Although the current results indicate that the predictive ability of ML models appears satisfactory, there are some methodological flaws or limitations to the inclusion of the original study. First, the ML models with different times of death were combined separately in the current study, and their discriminatory performance was assessed according to C-index and accuracy. Still, most risk models were not constructed with overfitting in mind. Second, a large amount of risk model data was derived from retrospective case–control studies and primarily generated training and validation cohorts at a certain ratio (e.g., 7/3) without external validation using an utterly new validation cohort. In addition, the modeling methods of most studied ML models are not clearly described, such as insufficient disclosure of information on hyperparameter tuning and external validation of ML algorithms. The development of predictive models helps in clinical decision-making and resource allocation. However, the risk of bias, reproducibility, and potential usefulness of predictive models can only be fully assessed if the modeling steps of predictive models are adequately and clearly reported [90]. The transparent reporting of a multivariable prediction model for individual prognosis or diagnosis (TRIPOD) statement presents a list of 22 items, thereby increasing the transparency of predictive modeling studies91. We strongly recommend detailed and standardized reporting of predictive models according to the TRIPOD statement, which not only helps to improve the quality of ML models but also helps to assess their reliability and increase their credibility.

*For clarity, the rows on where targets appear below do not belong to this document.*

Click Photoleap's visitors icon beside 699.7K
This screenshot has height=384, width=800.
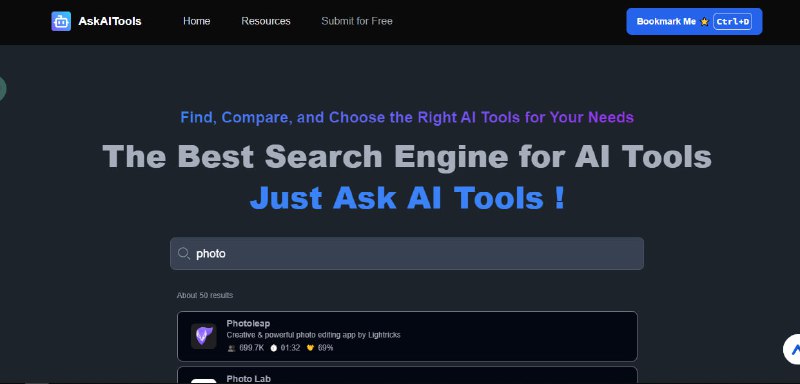click(232, 348)
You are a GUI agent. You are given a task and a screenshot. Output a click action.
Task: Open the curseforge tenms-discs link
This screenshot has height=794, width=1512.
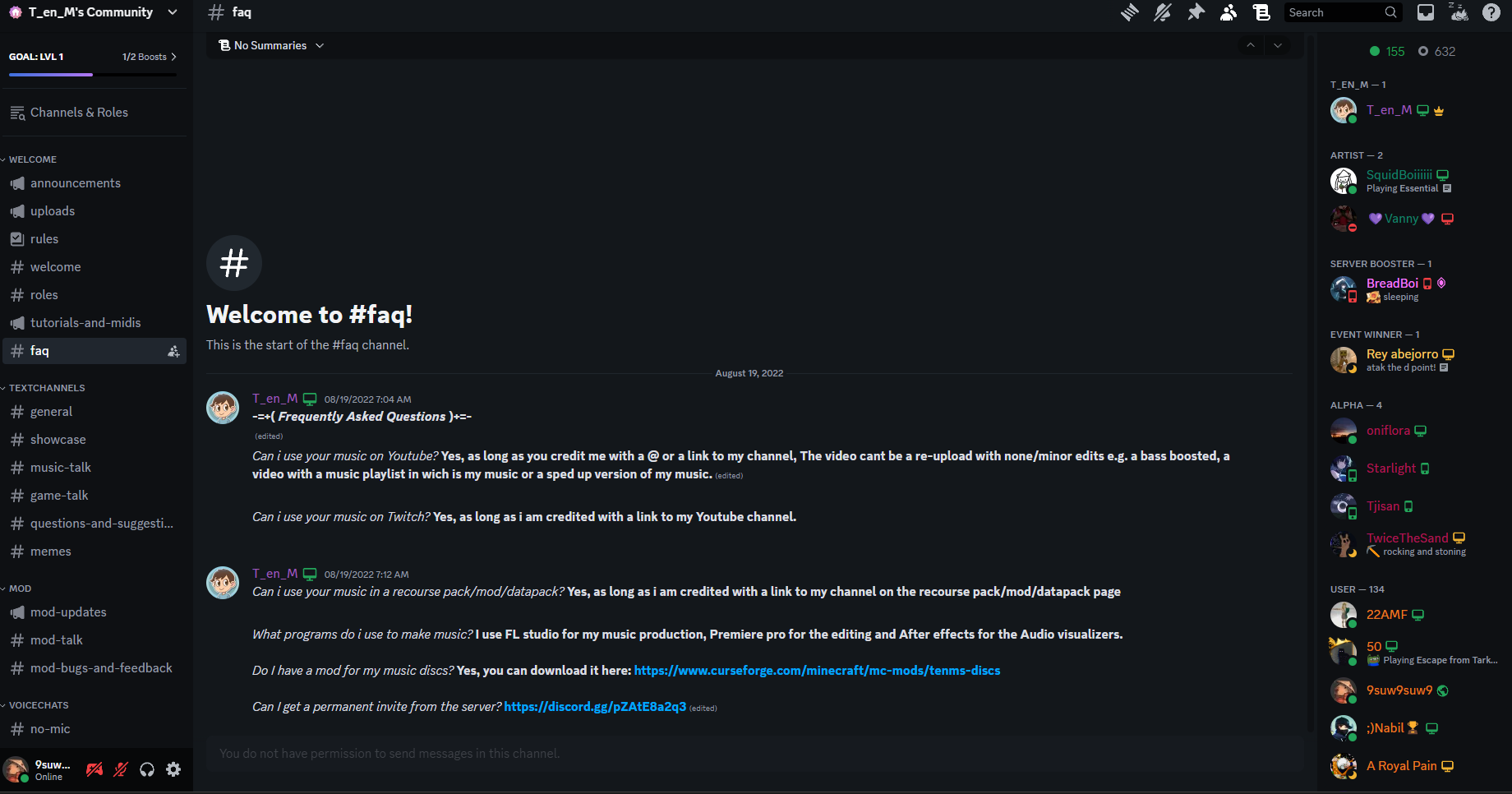coord(817,671)
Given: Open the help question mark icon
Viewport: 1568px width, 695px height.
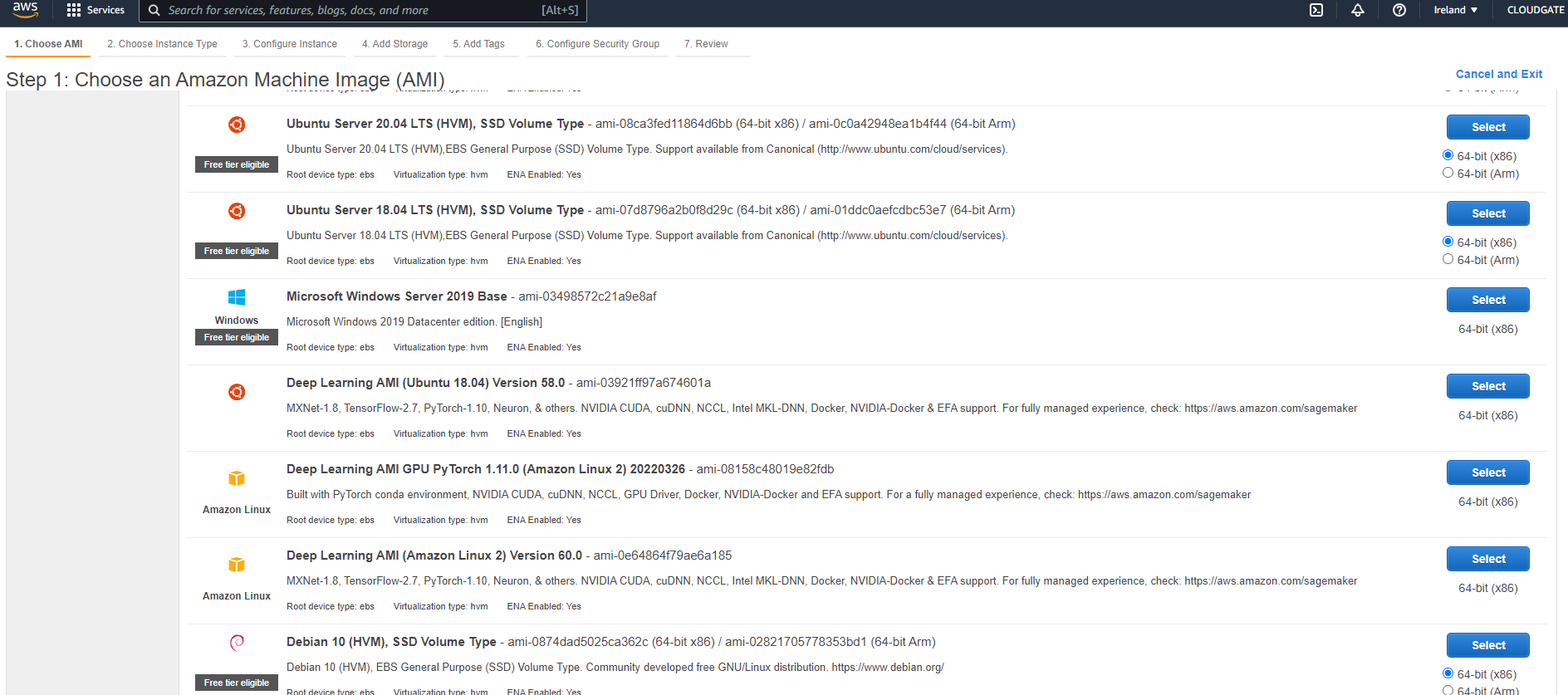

Although we acknowledge the limitations of the original study, we believe that our meta-analysis still has some merit and clinical relevance. First, this is the first meta-analysis to systematically assess the predictive value of ML models for death at different times in patients with ACS. Second, we ranked the model variables of the original study according to importance, providing the most valuable variables for predicting ACS death, complementing variables not included in the GRACE risk score, which can guide further development of mortality risk models. In addition, the original studies included in our systematic review used different authoritative databases, including the MIMIC-III database and multiple national registry databases for acute myocardial infarction. The extensive use of different databases adds to some extent to the reliability of our results.

Conclusion

Risk stratification of ACS patients is crucial for the early identification of high-risk patients to provide effective interventions. The ML model is a good prediction tool for predicting the long-term and short-term mortality risk in ACS patients. The commonly used predictors were age, sex, systolic blood pressure, serum creatinine, Killip classification, heart rate, diastolic blood pressure, blood glucose, and hemoglobin. These can guide future risk scoring systems’ development or update.